What to produce: Copy the data exactly; pictures stay out of the copy.

Provided records:
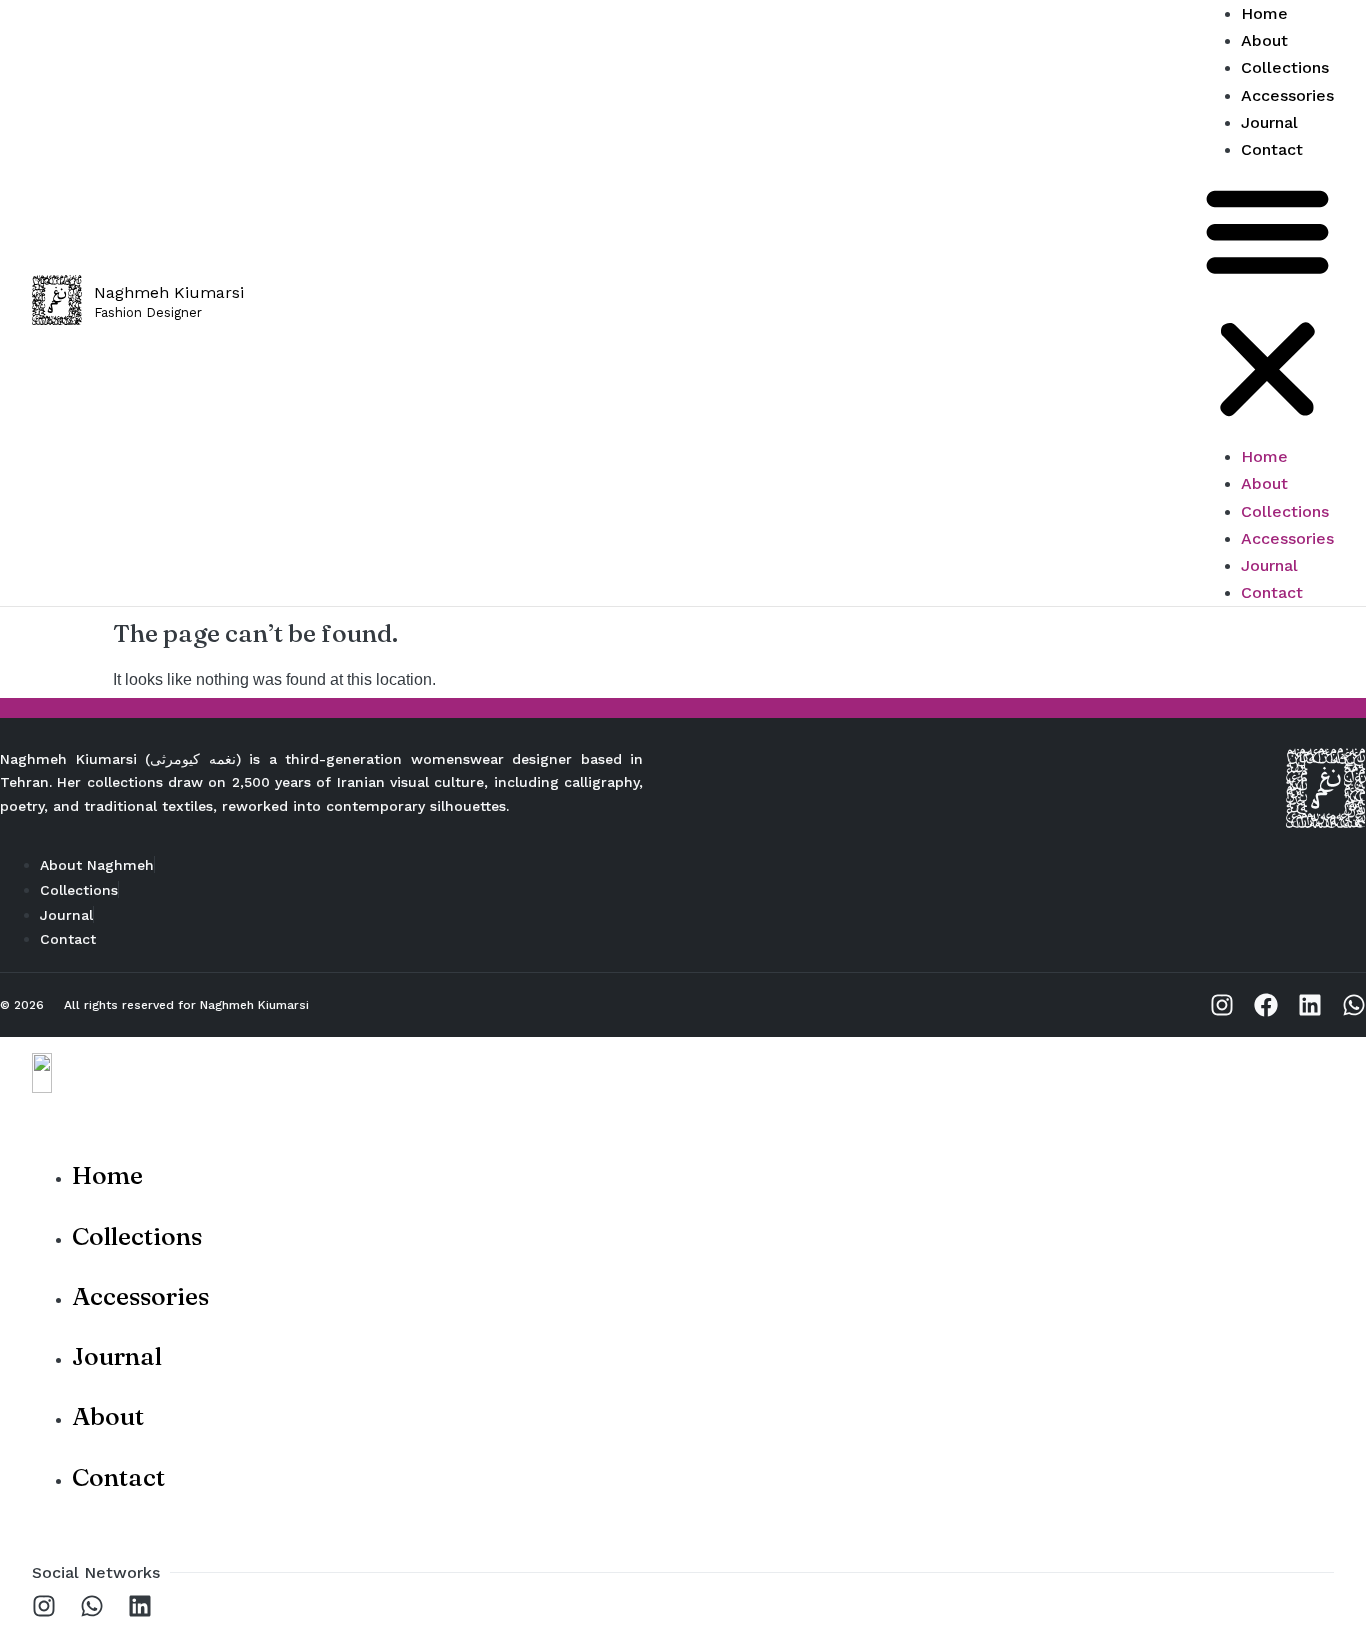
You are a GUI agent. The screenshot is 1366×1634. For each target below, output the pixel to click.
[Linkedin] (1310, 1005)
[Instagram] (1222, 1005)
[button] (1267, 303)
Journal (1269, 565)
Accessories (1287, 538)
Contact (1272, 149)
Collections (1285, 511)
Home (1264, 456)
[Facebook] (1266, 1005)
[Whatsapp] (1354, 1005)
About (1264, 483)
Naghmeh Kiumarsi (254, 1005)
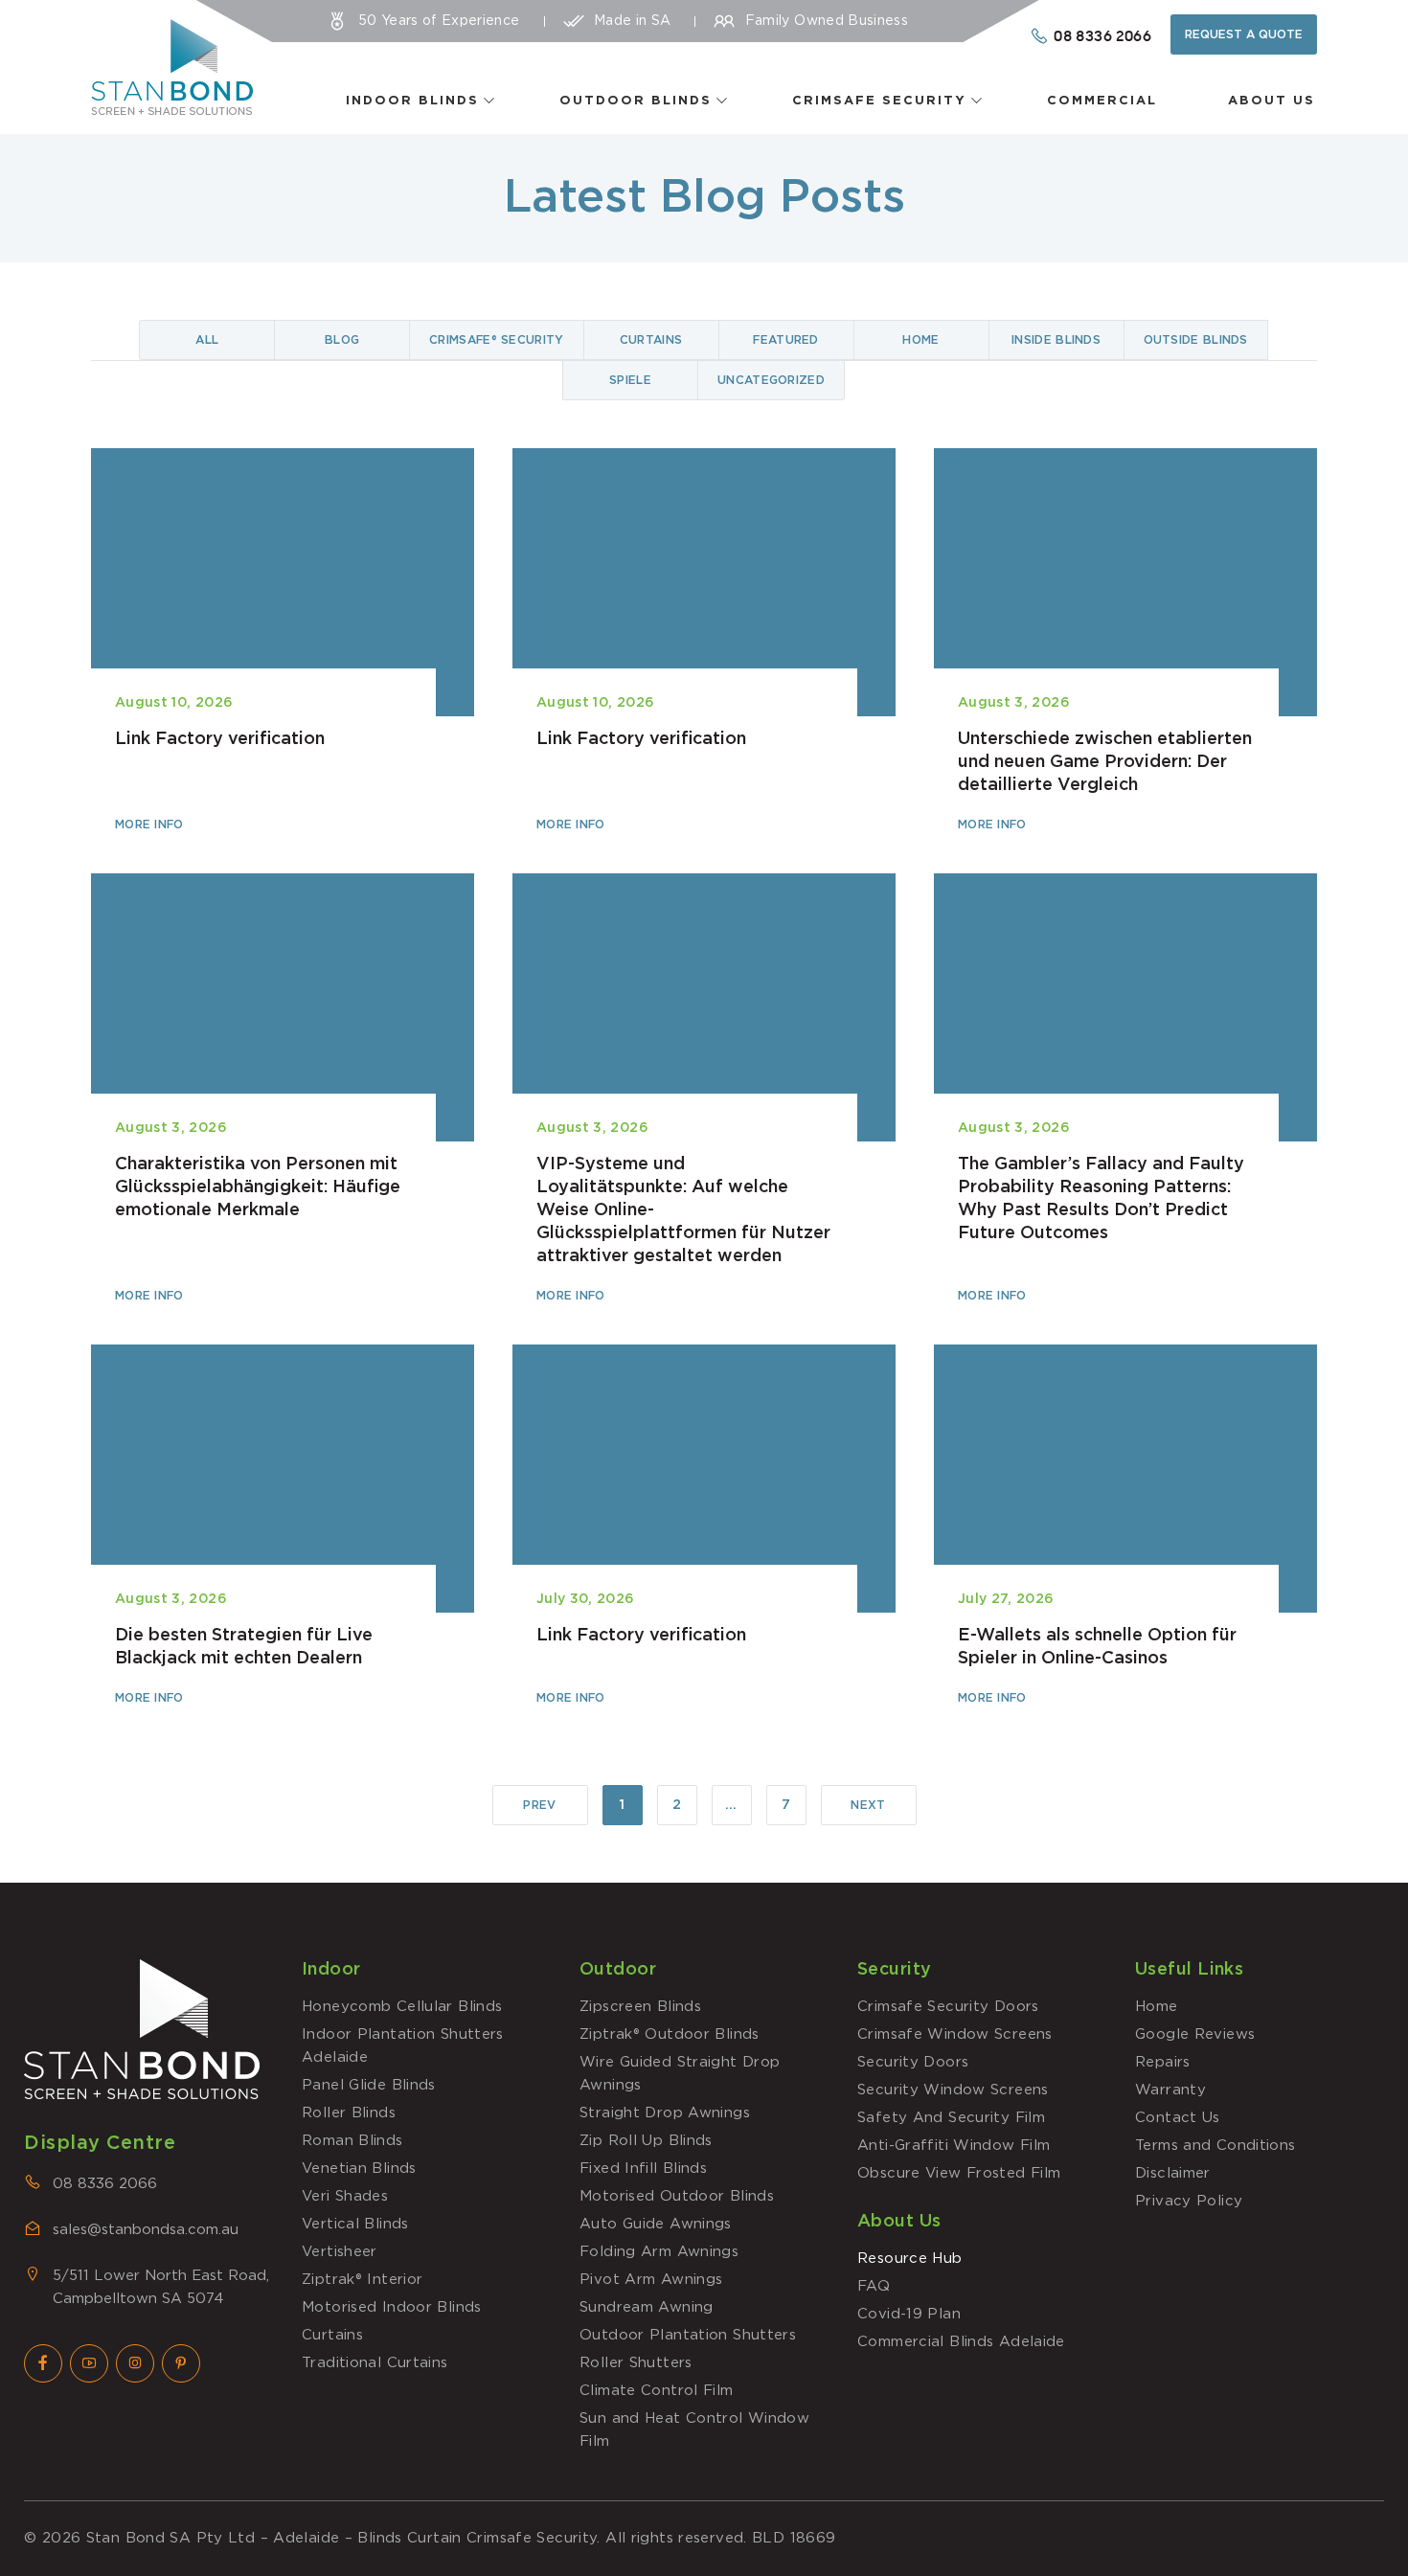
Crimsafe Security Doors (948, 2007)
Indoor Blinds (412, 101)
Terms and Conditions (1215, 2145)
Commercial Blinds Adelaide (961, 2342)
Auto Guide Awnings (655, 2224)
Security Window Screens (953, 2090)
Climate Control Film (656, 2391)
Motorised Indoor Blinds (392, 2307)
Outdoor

Task response:
You are a GUI agent. The screenshot is 1366×1634. For each target below, output the pixel to click.
[Linkedin] (1310, 1005)
[Instagram] (1222, 1005)
[button] (1267, 303)
Journal (1269, 565)
Accessories (1287, 538)
Contact (1272, 149)
Collections (1285, 511)
Home (1264, 456)
[Facebook] (1266, 1005)
[Whatsapp] (1354, 1005)
About (1264, 483)
Naghmeh Kiumarsi (254, 1005)
Crimsafe Security Doors (948, 2007)
Indoor Blinds (412, 101)
Terms and Conditions (1215, 2145)
Commercial Blinds Adelaide (961, 2342)
Auto Guide Awnings (655, 2224)
Security Window Screens (953, 2090)
Climate Control Film (656, 2391)
Motorised Indoor Blinds (392, 2307)
Outdoor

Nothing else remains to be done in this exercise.